◆ **ТЕКСТ**
□ □ □
Мадрид, 18 апреля 1936

Враги

Испанская буржуазия ленива, жадна и безграмотна. Она напоминает наших Митрофанушек. Она покупает английские товары, лопочет по-французски и презирает свой народ. В Испании есть все: тучные нивы, богатейшие пастбища, маслиновые рощи, апельсиновые сады, виноградники Хереса и Малаги, необычайные огороды, рисовые поля Валенсии, рыбные промыслы, пробковое дерево, уголь, руда, медь, цинк, свинец, ртуть, искусные ремесленники, опытные садоводы, превосходные рабочие. Эта богатейшая страна доведена до нищеты: люди живут в пещерах, ходят полуголые, едят желуди. В Испании 800 000 безработных, они не получают никакого пособия. Только солидарность рабочего класса спасает их от голодной смерти: бедняк отдает полхлеба товарищу.

Государство все сдает на откуп: железные дороги, телефоны, табачную монополию. Короли сначала, Леррусы потом превратили Испанию в колонию. Французские «бароны рельс», господа Ротшильды и К° наложили свою лапу и на железные дороги Испании. Редкие поезда, грязные полуразрушенные вагоны, неимоверно высокие тарифы. Дешевле отправить апельсины из Валенсии в Англию и из Англии в Сантандер, нежели переправить их прямо из Валенсии в Сантандер. Железные дороги приносят каждый год миллионы убытка. Дефицит покрывается, разумеется, государством. Французы взяли себе железо Бискайи, уголь Астурии. Легко понять, почему правые газеты Франции с такой ненавистью говорят о «злодеяниях» Народного фронта.

Англичанам принадлежат медь и свинец. Американцы захватили телефоны. Так испанские «патриоты» разбазарили свою страну.

Основное богатство Испании — маслины. Промышляют этим итальянцы, масло идет в Италию, а оттуда экспортируется в другие страны. Теперь цены на масло пали, вывоз сократился. За абиссинские подвиги черных рубашек отчитываются крестьяне Андалусии42.

«Банко де'Эспанья» — государственный банк и вместе с тем частное кредитное заведение. Это государство в государстве. Банк грозит правительству падением песеты. Во время одной из демонстраций рабочие Мадрида несли плакат: «Банко де'Эспанья» — общественный враг № 1». «Банко де'Ипотекарио» отчаянно сопротивляется аграрной реформе. Его представители беседуют с Асаньей, как послы великой державы: «Мы не допустим»… Страной правят банкиры. Они не останавливаются даже перед живописными проделками: так, например, крупный банкир Марч43 выпустил на Балеарских островах свои собственные ассигнации.

В правых газетах можно найти объявления: «Продается чудесная вилла в Биаррице», «Продается прекрасный особняк в Лозанне». Испанская буржуазия, несмотря на все свое легкомыслие, начинает подумывать о будущем. Наиболее рассудительные заблаговременно перевели основные капиталы за границу. Каждый день пограничники арестовывают контрабандистов, которые перевозят через границу «последние крохи» — сотни тысяч песет.
□ □ □
◆ **ИЗВЛЕЧЁННЫЕ ДАННЫЕ**

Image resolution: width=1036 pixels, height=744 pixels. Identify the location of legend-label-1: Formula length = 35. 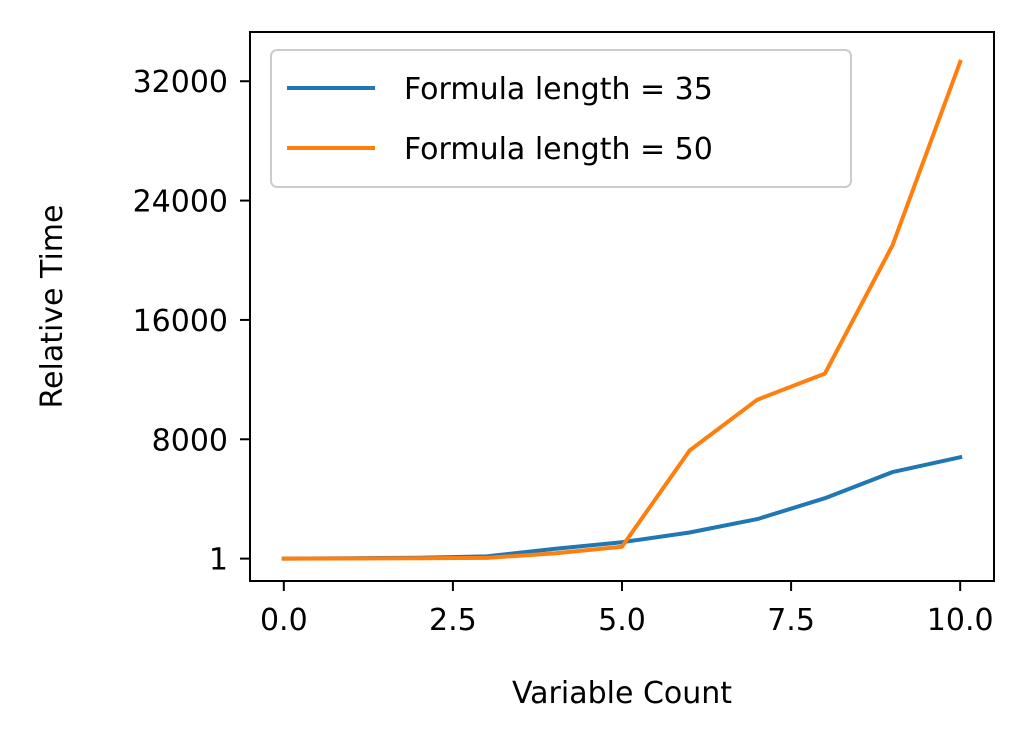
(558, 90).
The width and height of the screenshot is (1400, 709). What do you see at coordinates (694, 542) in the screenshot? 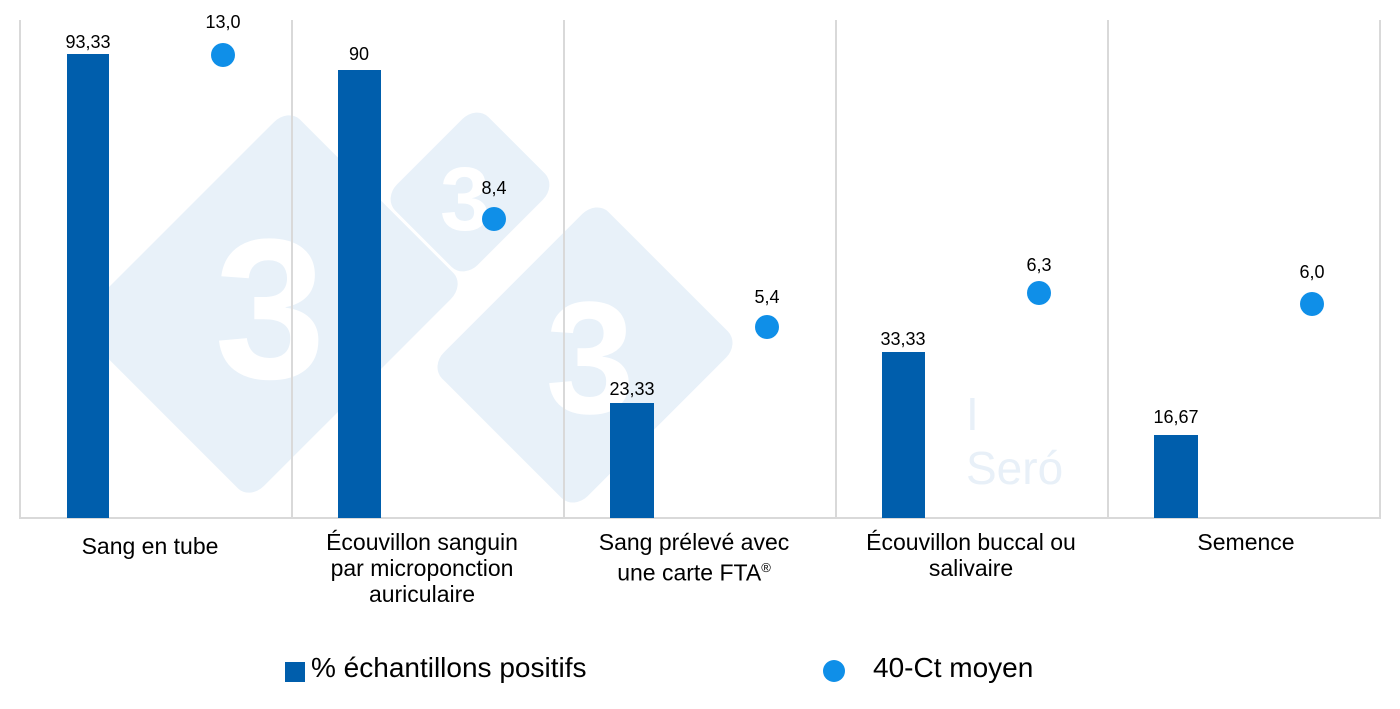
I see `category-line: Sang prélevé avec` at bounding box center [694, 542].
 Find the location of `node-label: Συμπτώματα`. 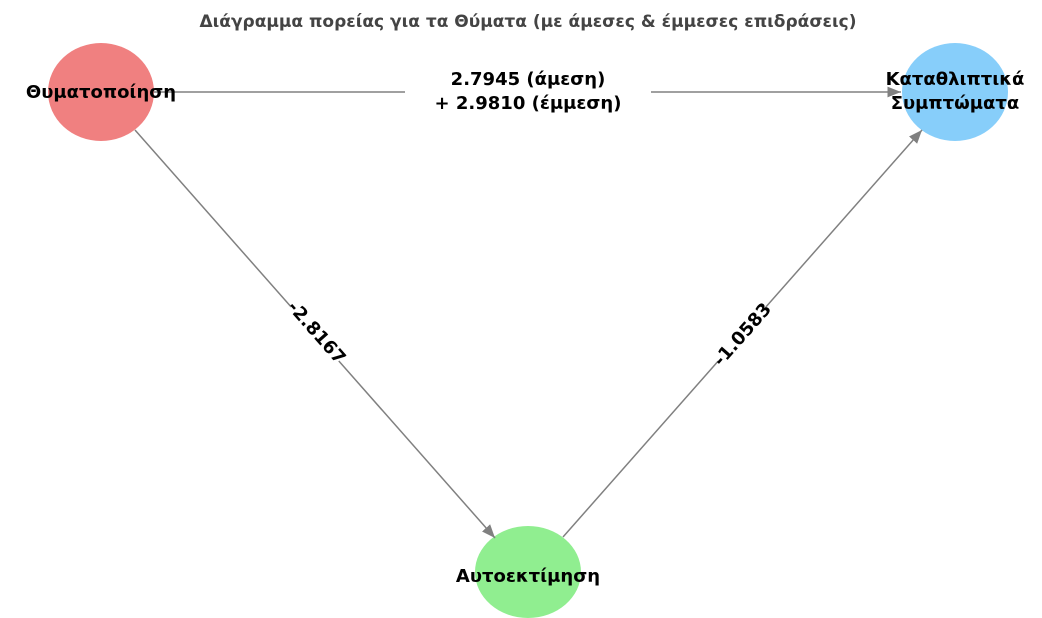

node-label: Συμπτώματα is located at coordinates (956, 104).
□ □ □
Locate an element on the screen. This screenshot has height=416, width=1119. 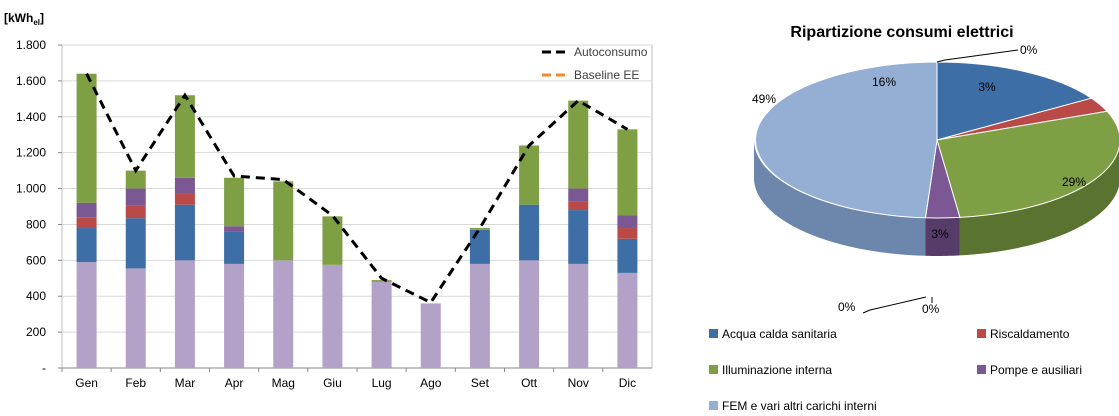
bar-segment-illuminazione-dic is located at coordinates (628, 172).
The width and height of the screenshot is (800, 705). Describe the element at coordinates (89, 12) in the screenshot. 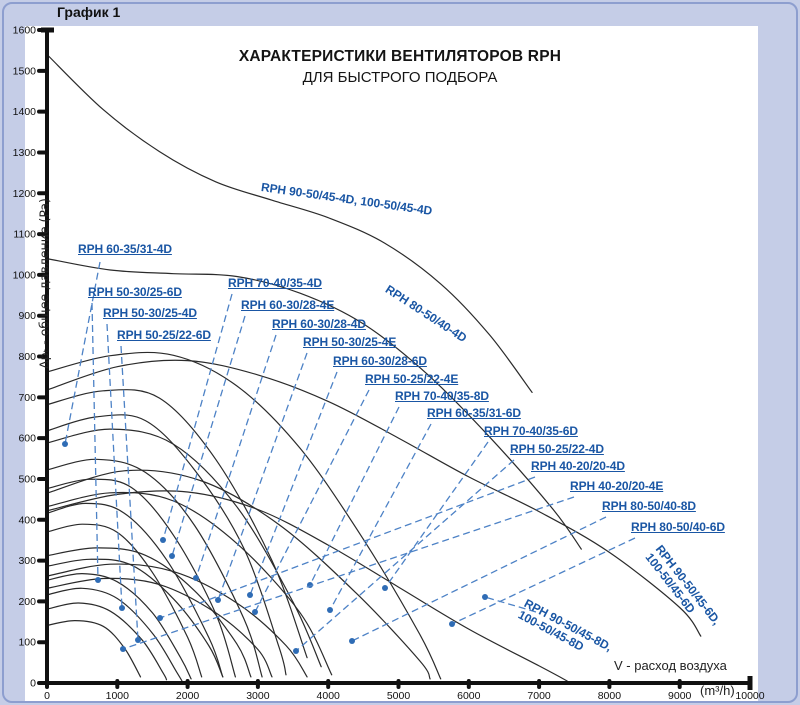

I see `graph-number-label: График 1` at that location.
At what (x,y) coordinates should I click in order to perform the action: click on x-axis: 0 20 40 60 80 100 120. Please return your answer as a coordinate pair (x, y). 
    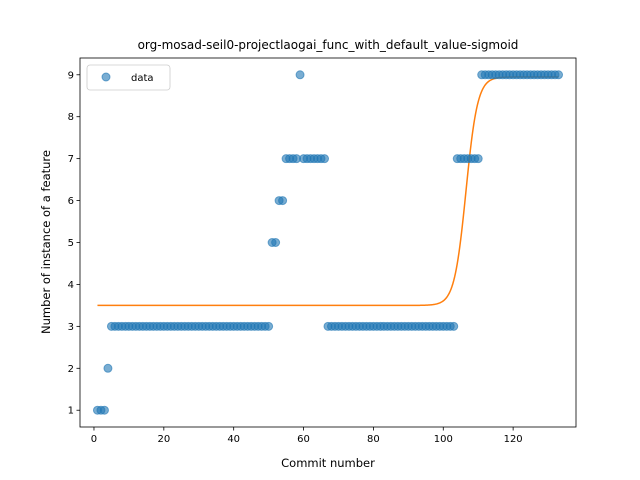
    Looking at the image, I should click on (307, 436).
□ □ □
◆ **ЗАДАНИЯ**
[1] Определите, соответствуют ли тексту выше утверждения (а), (б) и (в). Для каждого ответьте «да» или «нет» и приведите точную решающую цитату: (а) безработные в Испании получают пособие; (б) испанские телефоны захватили американцы; (в) маслинами в Испании промышляют англичане.
[2] Через какую страну, согласно тексту, дешевле везти апельсины из Валенсии в Сантандер, чем напрямую?

◆ **ОТВЕТЫ ПО ЗАДАНИЯМ**
[1]
(а) Нет: «В Испании 800 000 безработных, они не получают никакого пособия».
(б) Да: «Американцы захватили телефоны».
(в) Нет: «Промышляют этим итальянцы».

[2] Через Англию.